**What you should do**:
Repeat the data in full and exactly. Leave the pictures out.

*** Opening Given information ***

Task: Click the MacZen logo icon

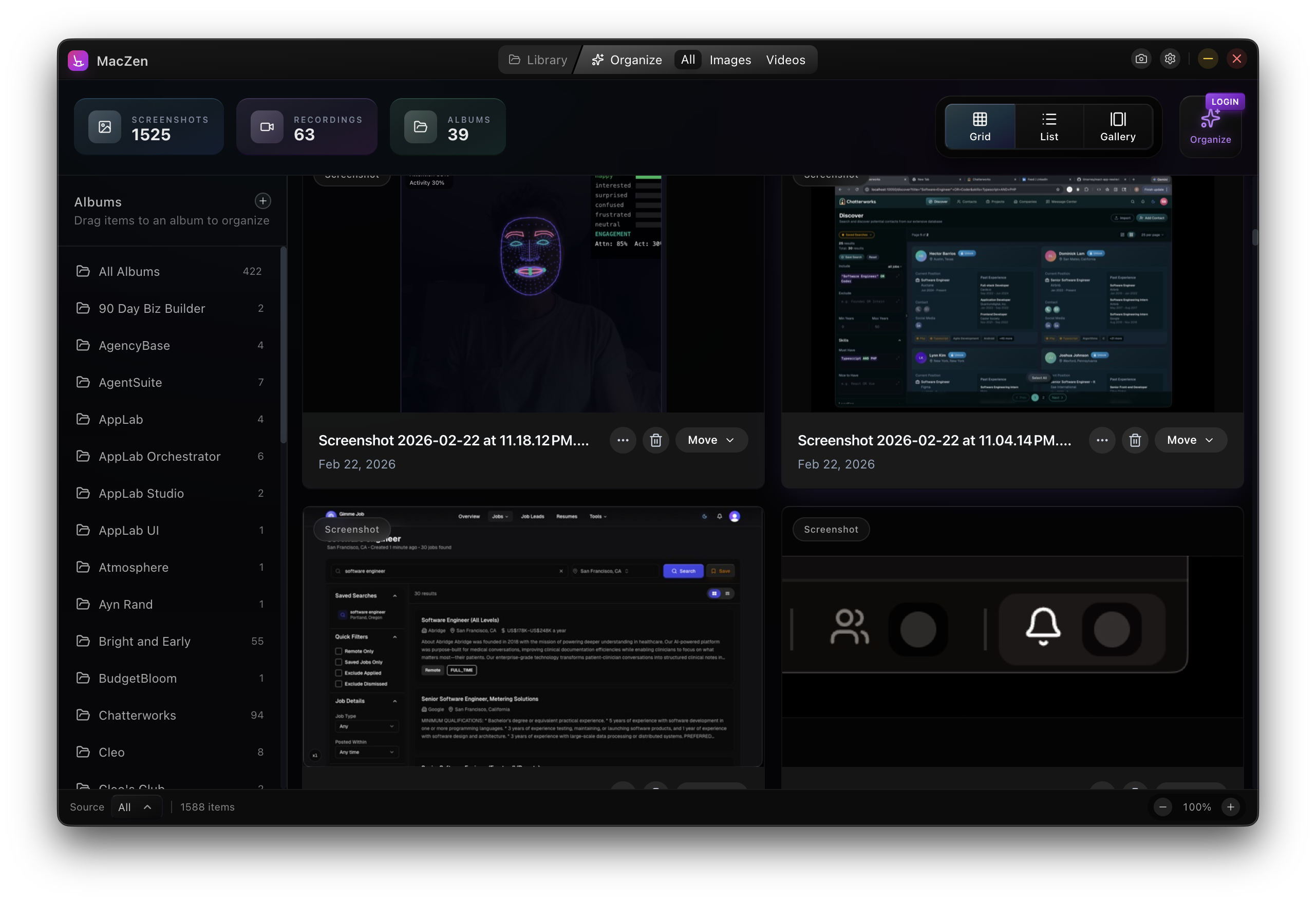Action: pyautogui.click(x=78, y=61)
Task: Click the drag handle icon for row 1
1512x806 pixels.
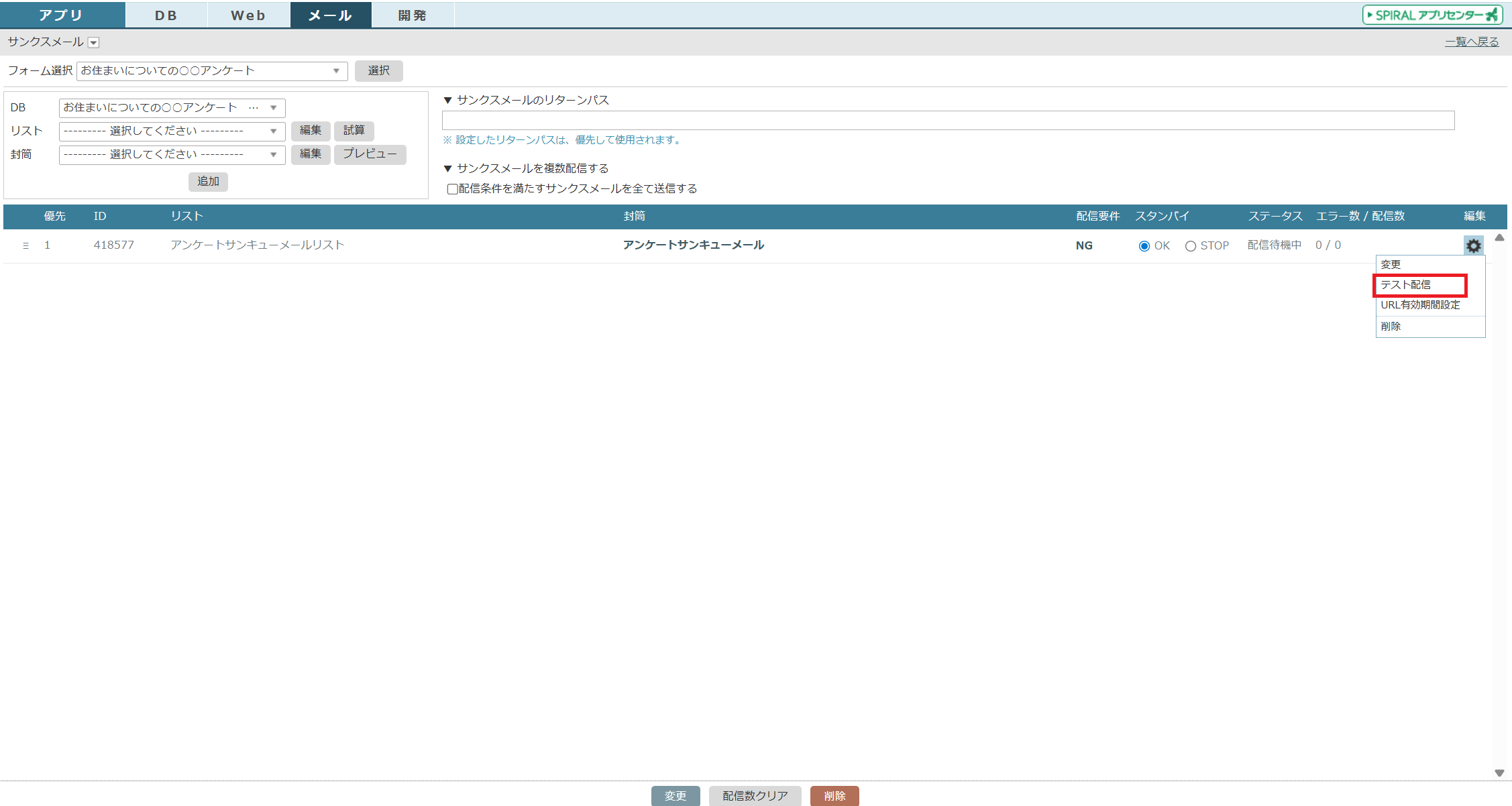Action: pos(25,245)
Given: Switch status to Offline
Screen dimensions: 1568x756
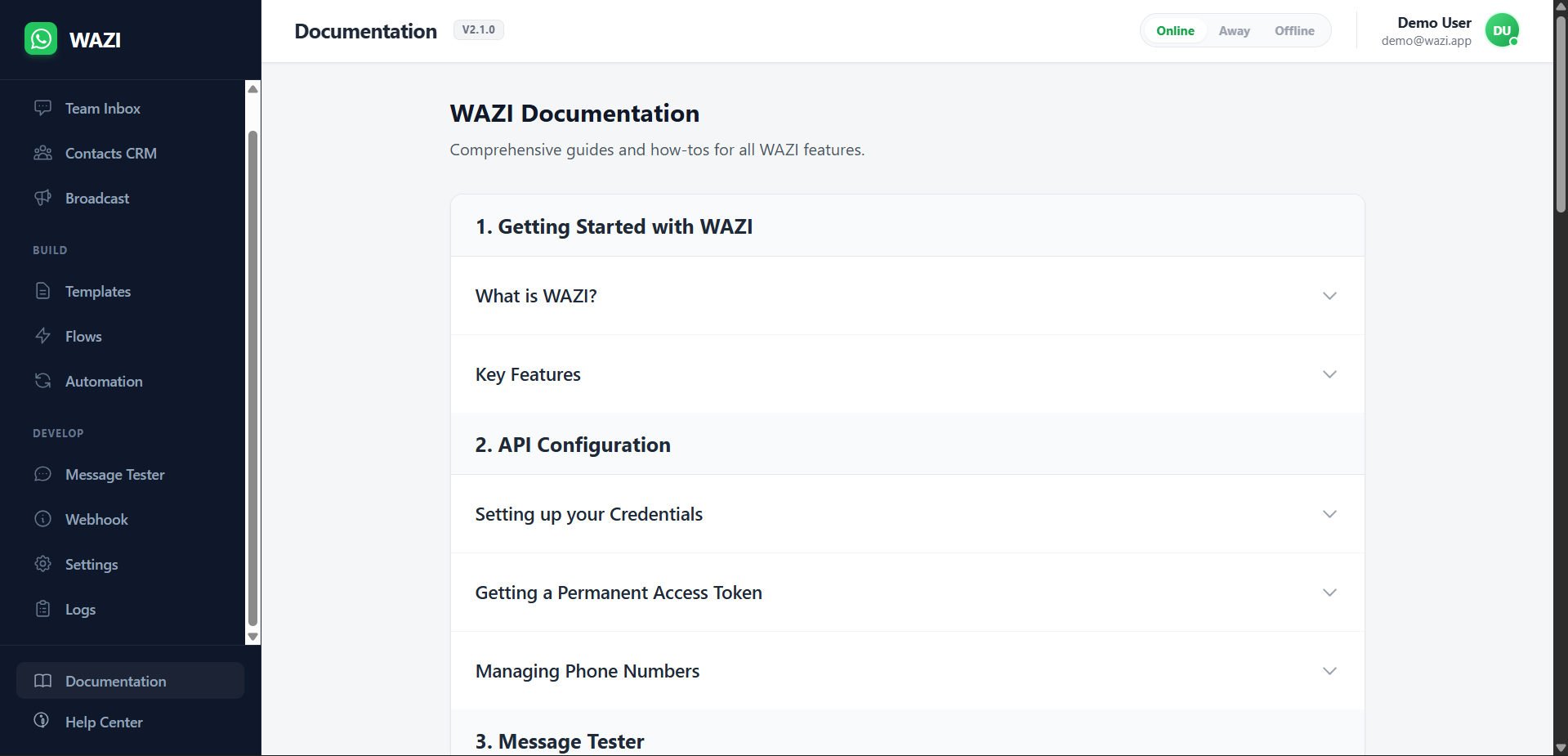Looking at the screenshot, I should (1294, 30).
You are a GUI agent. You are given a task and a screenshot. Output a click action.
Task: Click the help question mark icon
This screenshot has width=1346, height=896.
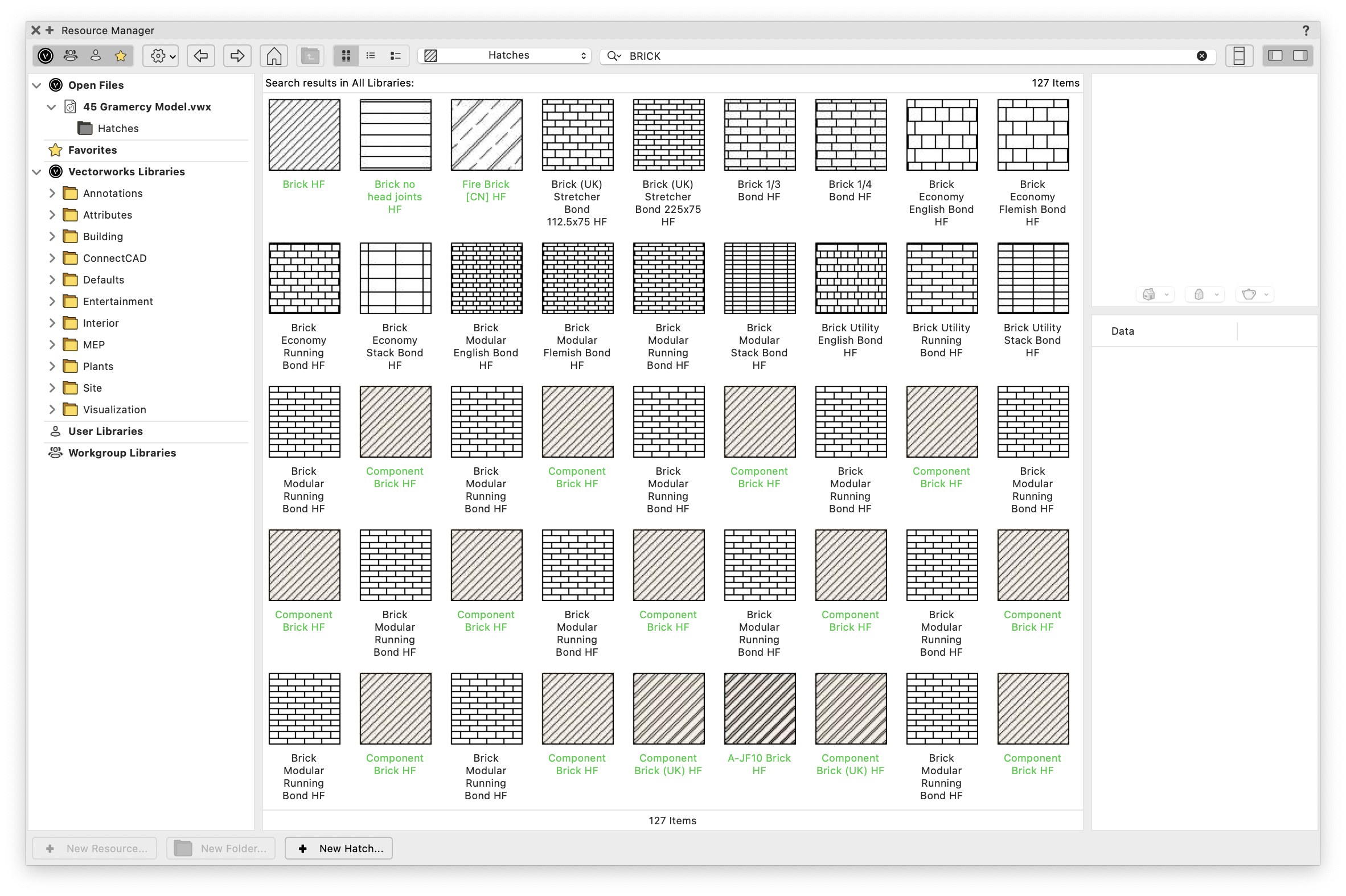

*** Closing Given information ***

**Result of the task**:
Task: Click the MacZen logo icon

Action: pyautogui.click(x=78, y=61)
Task: Click the drag handle icon for row 1
1512x806 pixels.
Action: pos(25,245)
Given: Switch status to Offline
Screen dimensions: 1568x756
Looking at the screenshot, I should (1294, 30).
You are a GUI agent. You are given a task and a screenshot. Output a click action.
Task: Click the help question mark icon
This screenshot has width=1346, height=896.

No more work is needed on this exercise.